Quantification of archaeal and bacterial 16S genes

Abundances of archaeal and bacterial 16S genes were determined on a Roche LightCycler 480. Archaeal genes were quantified using the primer sets Arch 806F65 (ATT AGA TAC CCS BGT AGT CC) and Arch 958R66 (YCC GGC GTT GAM TCC AAT), while bacterial genes were quantified using 8Fmod67 (AGA GTT TGA TYM TGG CTC AG) and 338Rabc68 (GCW GCC WCC CGT AGG WGT). Reaction volumes of 20 µL consisted of 1 × Light Cycler Mastermix (Roche), 1 µg µL−1 bovine serum albumin (BSA), 0.5 µM of each primer, 2 µL template, and molecular-grade water. Plasmids of 16S genes from Methanosarcina-affiliated archaea and Sphingomonadales-affiliated bacteria were used as standards. Standard series covered gene concentrations of 101–108 copies µL−1. The thermal cycler protocol consisted of (1) enzyme activation and initial denaturation at 95 °C for 5 min; (2) 45 cycles of (a) denaturation at 95 °C for 30 s, (b) annealing at 55 °C for 30 s, (c) elongation at 72 °C for 10 s (Archaea) or 15 s (Bacteria), and (d) fluorescence measurement at 78 °C (Archaea) or 80 °C (Bacteria) for 15 s; and (3) a stepwise melting curve from 95 C to 55 C in 1 min to check for primer specificity. All standards and samples were analyzed in triplicate. To check for PCR inhibition, we compared gene quantifications of original extracts to 1:10 dilutions. Due to slight PCR inhibition in original extracts, values of 1:10 dilutions were used to estimate the abundances of 16S genes in samples.

Microbial cell counts

Microbial populations at M22A, M27A, M29A, M1, and M5 were also quantified by cell counts on cores taken in May 2010. Cells were extracted using a protocol optimized for Aarhus Bay sediment62, stained with Sybr Green I, and enumerated by epifluorescence microscopy with an automated stage and slide-loader combined with an image analysis software program69. Cell abundances were then compared to the sum of archaeal and bacterial 16S genes measured by qPCR. Whenever cell abundances were not available from the same depth as qPCR data, data from the closest available depths were compared (depth difference: <4 cm for samples above 1 mbsf, and <13 cm for samples below 1 mbsf).

Geochemical analyses

Methods for the sampling and quantification of sulfate, methane, DIC, and δ13C-DIC in cores taken in October 2009 and May 2010 are described in ref. 32. Two Rumohr Lot cores were sampled at each station, one for methane quantification, DNA extraction, and cell counts, the other for sulfate, DIC, and δ13C-DIC. One gravity core was taken at each station, which was used for all of the above geochemical analyses, DNA extractions, and cell counts.

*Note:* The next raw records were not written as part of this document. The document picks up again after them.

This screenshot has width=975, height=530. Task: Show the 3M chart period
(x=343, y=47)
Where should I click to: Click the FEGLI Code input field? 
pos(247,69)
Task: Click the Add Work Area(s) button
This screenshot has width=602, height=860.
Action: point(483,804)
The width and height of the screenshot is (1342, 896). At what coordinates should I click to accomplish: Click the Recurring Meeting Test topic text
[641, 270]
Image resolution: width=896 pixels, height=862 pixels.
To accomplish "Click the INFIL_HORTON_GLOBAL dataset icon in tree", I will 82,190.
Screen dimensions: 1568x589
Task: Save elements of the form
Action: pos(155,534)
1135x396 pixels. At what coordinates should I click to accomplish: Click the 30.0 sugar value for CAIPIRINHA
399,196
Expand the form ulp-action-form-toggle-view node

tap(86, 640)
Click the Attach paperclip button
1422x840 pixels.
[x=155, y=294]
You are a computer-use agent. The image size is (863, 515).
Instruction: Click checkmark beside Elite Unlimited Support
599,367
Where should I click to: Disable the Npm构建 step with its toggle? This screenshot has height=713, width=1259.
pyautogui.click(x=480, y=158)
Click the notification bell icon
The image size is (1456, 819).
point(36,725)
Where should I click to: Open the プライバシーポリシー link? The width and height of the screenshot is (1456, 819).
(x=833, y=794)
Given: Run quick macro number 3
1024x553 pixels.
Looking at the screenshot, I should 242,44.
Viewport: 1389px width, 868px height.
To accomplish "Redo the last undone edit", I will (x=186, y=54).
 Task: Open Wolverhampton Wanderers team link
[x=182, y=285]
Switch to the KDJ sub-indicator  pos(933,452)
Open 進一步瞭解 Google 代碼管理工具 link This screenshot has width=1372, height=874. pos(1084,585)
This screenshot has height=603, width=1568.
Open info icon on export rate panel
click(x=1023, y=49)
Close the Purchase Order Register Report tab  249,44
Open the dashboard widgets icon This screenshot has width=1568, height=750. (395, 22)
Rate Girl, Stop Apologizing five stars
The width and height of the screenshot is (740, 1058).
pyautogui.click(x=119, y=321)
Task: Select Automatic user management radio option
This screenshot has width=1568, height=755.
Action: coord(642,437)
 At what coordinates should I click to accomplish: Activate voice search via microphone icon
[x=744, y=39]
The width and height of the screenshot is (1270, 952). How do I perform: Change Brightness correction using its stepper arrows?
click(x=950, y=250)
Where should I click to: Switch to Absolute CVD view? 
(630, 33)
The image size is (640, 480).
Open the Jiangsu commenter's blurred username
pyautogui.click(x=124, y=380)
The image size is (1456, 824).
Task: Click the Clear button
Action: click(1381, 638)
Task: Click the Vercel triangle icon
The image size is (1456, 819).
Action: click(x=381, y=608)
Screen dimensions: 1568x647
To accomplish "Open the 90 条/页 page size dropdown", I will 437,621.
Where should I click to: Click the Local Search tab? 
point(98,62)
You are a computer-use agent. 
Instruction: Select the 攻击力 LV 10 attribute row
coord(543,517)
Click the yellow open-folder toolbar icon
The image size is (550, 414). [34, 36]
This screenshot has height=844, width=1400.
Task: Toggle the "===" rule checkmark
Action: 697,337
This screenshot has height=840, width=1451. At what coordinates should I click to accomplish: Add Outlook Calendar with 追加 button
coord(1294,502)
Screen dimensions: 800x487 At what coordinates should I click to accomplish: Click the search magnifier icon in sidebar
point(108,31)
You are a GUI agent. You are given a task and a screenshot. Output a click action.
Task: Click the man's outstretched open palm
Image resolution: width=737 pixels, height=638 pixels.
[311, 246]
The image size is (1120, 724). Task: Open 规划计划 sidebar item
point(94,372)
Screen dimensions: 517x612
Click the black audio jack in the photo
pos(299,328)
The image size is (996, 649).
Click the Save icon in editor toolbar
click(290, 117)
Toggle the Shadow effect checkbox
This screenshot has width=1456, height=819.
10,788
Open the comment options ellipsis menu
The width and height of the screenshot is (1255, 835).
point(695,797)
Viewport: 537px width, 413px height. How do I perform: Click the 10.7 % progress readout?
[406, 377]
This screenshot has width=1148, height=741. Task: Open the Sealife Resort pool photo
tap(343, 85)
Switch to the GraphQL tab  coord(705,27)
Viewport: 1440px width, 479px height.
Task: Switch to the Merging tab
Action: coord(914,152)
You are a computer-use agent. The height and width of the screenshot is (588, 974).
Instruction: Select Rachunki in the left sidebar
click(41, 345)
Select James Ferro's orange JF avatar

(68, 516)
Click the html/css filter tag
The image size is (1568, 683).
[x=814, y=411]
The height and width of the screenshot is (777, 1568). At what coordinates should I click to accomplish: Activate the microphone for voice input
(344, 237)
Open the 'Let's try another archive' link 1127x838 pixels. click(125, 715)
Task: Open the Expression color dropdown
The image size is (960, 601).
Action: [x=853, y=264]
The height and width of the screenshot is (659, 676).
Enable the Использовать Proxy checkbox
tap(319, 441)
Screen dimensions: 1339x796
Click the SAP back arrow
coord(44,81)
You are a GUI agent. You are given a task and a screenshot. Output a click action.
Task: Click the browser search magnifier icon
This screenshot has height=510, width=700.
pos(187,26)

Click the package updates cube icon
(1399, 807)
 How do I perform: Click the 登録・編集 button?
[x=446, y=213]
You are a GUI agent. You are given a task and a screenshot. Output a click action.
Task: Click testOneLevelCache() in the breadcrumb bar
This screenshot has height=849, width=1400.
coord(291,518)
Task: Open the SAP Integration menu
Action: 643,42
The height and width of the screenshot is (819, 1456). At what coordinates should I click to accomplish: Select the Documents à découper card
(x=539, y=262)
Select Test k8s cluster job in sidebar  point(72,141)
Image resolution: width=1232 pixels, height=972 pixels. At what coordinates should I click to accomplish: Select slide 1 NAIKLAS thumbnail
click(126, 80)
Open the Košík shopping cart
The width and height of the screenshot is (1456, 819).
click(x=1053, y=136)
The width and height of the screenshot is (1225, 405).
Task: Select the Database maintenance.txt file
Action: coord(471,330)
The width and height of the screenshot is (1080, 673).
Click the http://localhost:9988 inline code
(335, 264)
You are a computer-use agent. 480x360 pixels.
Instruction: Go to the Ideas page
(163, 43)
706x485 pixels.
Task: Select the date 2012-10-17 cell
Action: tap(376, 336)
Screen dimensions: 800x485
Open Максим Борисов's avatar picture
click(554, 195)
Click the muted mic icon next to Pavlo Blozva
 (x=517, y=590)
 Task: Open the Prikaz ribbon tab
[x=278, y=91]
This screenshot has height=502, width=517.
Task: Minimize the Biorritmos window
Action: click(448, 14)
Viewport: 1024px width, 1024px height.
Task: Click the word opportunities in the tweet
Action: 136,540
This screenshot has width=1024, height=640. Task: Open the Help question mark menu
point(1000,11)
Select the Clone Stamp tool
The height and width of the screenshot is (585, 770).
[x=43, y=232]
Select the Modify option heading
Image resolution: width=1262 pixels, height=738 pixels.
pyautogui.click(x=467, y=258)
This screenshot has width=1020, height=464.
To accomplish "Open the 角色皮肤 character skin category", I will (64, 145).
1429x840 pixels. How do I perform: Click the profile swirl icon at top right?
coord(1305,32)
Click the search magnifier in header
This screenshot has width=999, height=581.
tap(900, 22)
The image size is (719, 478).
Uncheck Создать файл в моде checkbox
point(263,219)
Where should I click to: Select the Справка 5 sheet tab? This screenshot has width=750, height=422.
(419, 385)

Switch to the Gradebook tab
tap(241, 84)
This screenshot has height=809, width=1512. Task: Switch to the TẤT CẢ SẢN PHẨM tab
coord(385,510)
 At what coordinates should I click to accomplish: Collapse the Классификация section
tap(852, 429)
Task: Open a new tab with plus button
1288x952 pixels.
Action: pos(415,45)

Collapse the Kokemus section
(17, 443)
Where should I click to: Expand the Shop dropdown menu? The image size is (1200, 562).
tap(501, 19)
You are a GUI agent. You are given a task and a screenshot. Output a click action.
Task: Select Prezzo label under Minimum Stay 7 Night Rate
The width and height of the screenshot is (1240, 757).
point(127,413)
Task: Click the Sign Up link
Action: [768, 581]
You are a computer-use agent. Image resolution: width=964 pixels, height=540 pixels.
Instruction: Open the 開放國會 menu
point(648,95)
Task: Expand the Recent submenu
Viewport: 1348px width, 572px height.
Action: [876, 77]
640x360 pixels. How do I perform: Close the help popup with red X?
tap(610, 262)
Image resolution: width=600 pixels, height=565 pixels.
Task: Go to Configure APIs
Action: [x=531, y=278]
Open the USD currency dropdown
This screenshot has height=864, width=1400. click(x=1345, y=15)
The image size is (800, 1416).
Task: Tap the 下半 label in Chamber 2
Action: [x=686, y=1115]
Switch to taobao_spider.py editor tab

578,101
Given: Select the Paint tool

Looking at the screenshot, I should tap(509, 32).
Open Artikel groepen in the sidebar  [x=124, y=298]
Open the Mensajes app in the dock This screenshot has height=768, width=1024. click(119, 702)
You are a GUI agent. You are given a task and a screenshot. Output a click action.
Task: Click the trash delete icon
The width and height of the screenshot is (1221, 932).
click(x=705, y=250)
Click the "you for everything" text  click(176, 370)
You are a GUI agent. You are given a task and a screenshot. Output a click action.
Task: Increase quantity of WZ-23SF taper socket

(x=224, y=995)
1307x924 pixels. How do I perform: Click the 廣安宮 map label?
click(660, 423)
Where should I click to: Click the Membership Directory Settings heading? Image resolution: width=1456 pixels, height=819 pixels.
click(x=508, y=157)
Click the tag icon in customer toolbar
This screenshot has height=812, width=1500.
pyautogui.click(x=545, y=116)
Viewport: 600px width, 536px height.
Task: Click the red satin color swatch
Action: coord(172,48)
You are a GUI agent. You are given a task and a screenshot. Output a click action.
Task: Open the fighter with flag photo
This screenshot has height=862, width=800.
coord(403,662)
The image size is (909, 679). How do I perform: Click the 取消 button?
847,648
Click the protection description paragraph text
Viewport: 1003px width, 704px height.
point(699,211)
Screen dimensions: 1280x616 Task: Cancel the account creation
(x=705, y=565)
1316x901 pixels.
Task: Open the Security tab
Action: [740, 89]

Sulfate, DIC, and δ13C-DIC measurements on samples obtained from M1 and M5 in March 2012 and the Aarhus Harbor reference site were done in the same way, except that porewater samples were obtained by centrifugation rather than by rhizons and processed as follows. For sulfate measurements, 1.5-mL Eppendorf tubes were filled with sediment and centrifuged for 10 min at 10,000 × g and 4 °C. The supernatant was transferred and immediately acidified and stripped of hydrogen sulfide by gentle bubbling with CO2 (g) for 1 min, after which samples were frozen at −20 °C until analysis. DIC samples were obtained by filling up 50-mL Falcon tubes with sediment, centrifugation for 10 min at 5,000 × g, followed by filtration of supernatant through 0.22-µm pore size polyethersulfone membrane filters (Cronus biotech Ltd.) into 2-mL borosilicate vials that were filled completely and stored at +4 °C until analysis. Methane sampling and analyses on March 2012 cores was done as explained in ref. 32.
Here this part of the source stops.